Le second don signé aujourd'hui, le projet Développement de la microfinance, d'un montant de 5,51 millions de dollars, aidera à étendre l'accès au microfinancement aux petites entreprises et aux ménages à faible revenu qui ont généralement du mal à remplir les obligations de garantie imposées par les institutions de crédit.  

« Le secteur du microcrédit est devenu une importante source de services financiers au Maroc, » selon Teymour Abdel Aziz, Chef d'équipe de projet à la Banque mondiale.  « Les ménages à faible revenu et les microenterprises exclus du système bancaire formel disposent à présent d'une source de financement plus adaptée. »

Le projet sera exécuté par le ministère de l'Économie et des Finances, en étroite collaboration avec les parties prenantes clés.  Les études analytiques et l'assistance technique qui seront fournies par le projet permettront de créer un environnement favorable à la microfinance et contribueront à promouvoir l'inclusion financière.  

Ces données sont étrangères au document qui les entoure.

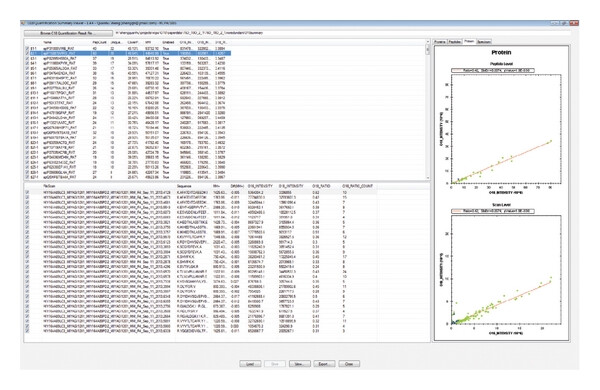Click the protein list scroll-down arrow
600x390 pixels.
pos(427,178)
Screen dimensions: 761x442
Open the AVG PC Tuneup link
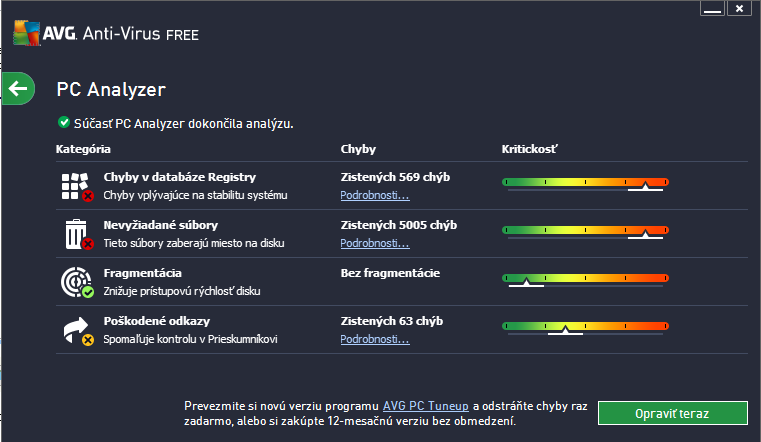pyautogui.click(x=426, y=406)
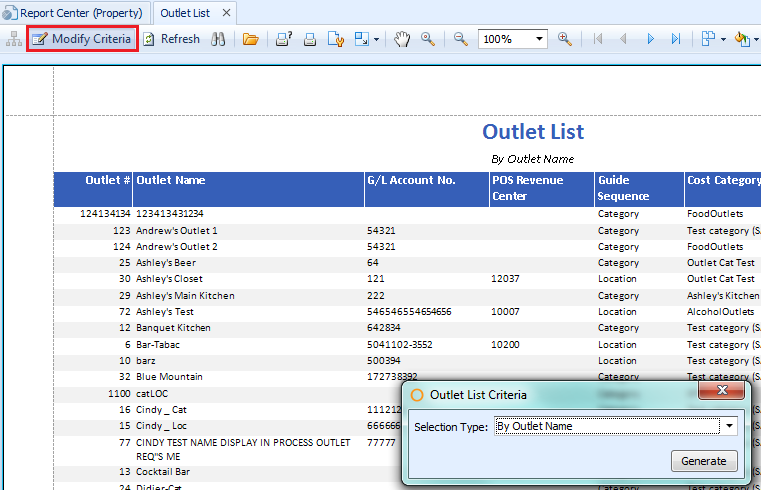Click the open folder icon
The image size is (761, 490).
tap(250, 39)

« La microfinance aide les micros et petites entreprises informelles à se mettre en place, investir dans des actifs et générer des revenus inestimables, en particulier dans les zones rurales reculées. Elle appuie également la démarginalisation économique des femmes, en permettant de contourner  de nombreuses barrières socioéconomiques qui empêchent les femmes de participer à l'activité économique, » ajoute  M. Abdel Aziz.

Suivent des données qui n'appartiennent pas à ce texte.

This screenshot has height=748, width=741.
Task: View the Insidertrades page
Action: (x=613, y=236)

Le comité directeur du Fonds de transition pour la région MENA a approuvé cette année un total de 20,06 millions de dollars de dons au profit du Maroc pour accompagner la réforme de la gouvernance et les opérations de microentrepreneuriat et de microfinance au bénéfice de la jeunesse.  Ces financements interviennent au moment où le Maroc commence à mettre en œuvre les principes de sa nouvelle constitution, dans l'optique d'offrir l'égalité des chances à tous les Marocains, de créer de meilleurs emplois et de stimuler la croissance. 

Établi en 2012 pour aider les pays de la région MENA à formuler des politiques et des programmes en période de transition politique et économique, le Fonds de transition pour la région MENA est partie intégrante du Partenariat de Deauville, un engagement conjoint regroupant les membres du G8, la Turquie, les États du Golfe et des partenaires régionaux, qui a pour objet d'appuyer les pays de la région confrontés aux difficultés liées à la demande croissante d'une gouvernance responsable, d'une croissance durable et de la création d'emplois en plus grand nombre.